# Hashing large messages, how does it work?

Is the message divided into chunks, each chunk hashed separately, or something else?

• are you using a library or thinking about the internals? – kelalaka Sep 23 '19 at 9:04
• just overall how it usually works – H45hish Sep 23 '19 at 9:05

Hashing small messages works identical to hashing large messages.

Merkle–Damgård construction:

Currently the most common hash functions are based on the Merkle–Damgård construction (i.e. MD5, SHA1 and SHA2).

A message is divided into equal sized blocks and then each block goes through a one way compression function (to be exact, the next to be compressed block is appended to the compressed result so far to get a size-reduction). If you have a large message then it just has more blocks and therefore takes a little bit longer.

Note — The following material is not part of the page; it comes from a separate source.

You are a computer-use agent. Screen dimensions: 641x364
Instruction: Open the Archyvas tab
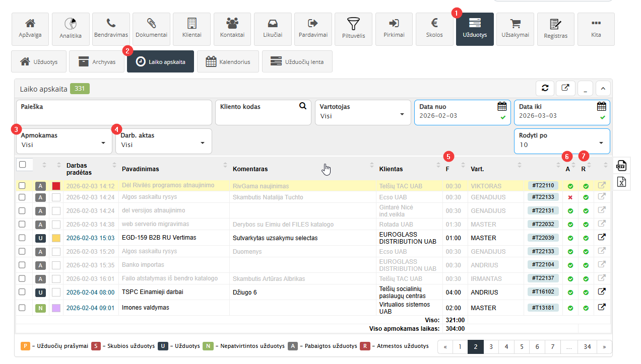(x=97, y=62)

• Thanks. I have an idea for a one-way function that uses a public ledger as a "labyrinth", and the message as a "map", and thought that most of the technical issues such as... how to hash large messages, have been solved long ago. What you describe is my exact own ideas for how to combine my one way function with large messages. – H45hish Sep 23 '19 at 9:50

While hashing, the messages are divided into chunks and padded so that a message is fit into the chunks, properly. For example in SHA-256 the message appended 1, then many zeroes and finally the message size in 64-bit added. The total size must be $$x$$ multiple of 512 where $$x$$ is minimum.

No, they are not separately hashed, they are chained. If not it how would you combine the output? If you don't combine what is a hash there? There is actually, hash trees famously know as Merkle Trees used to verify data blocks, or many files where you only keep the root hash.

SHA-256, for example, uses Merkle–Damgård (MD) construction in which a compression function $$F$$ which is

$$F:\{0,1\}^{256}\times\{0,1\}^{512}\to\{0,1\}^{256}$$

The 512-bit input space is the message space. 256-bit input space is the previous hash, if it is the first block then an IV is used.

let $$M\mathbin\|pad=m_1\mathbin\|m_2\mathbin\|\ldots\mathbin\|m_\ell$$ $$H_i = F(m_i,H_{i-1})$$ with $$H_0 = IV$$ then

$$\operatorname{SHA-256}(M||pad) = F(m_\ell, F\ldots F(IV,m_1)\ldots))$$

This tells you about the MD construction, MD5, SHA-1, SHA-2 uses MD. There is also sponge construction that SHA-3 is based on, which left the OP as an exercise.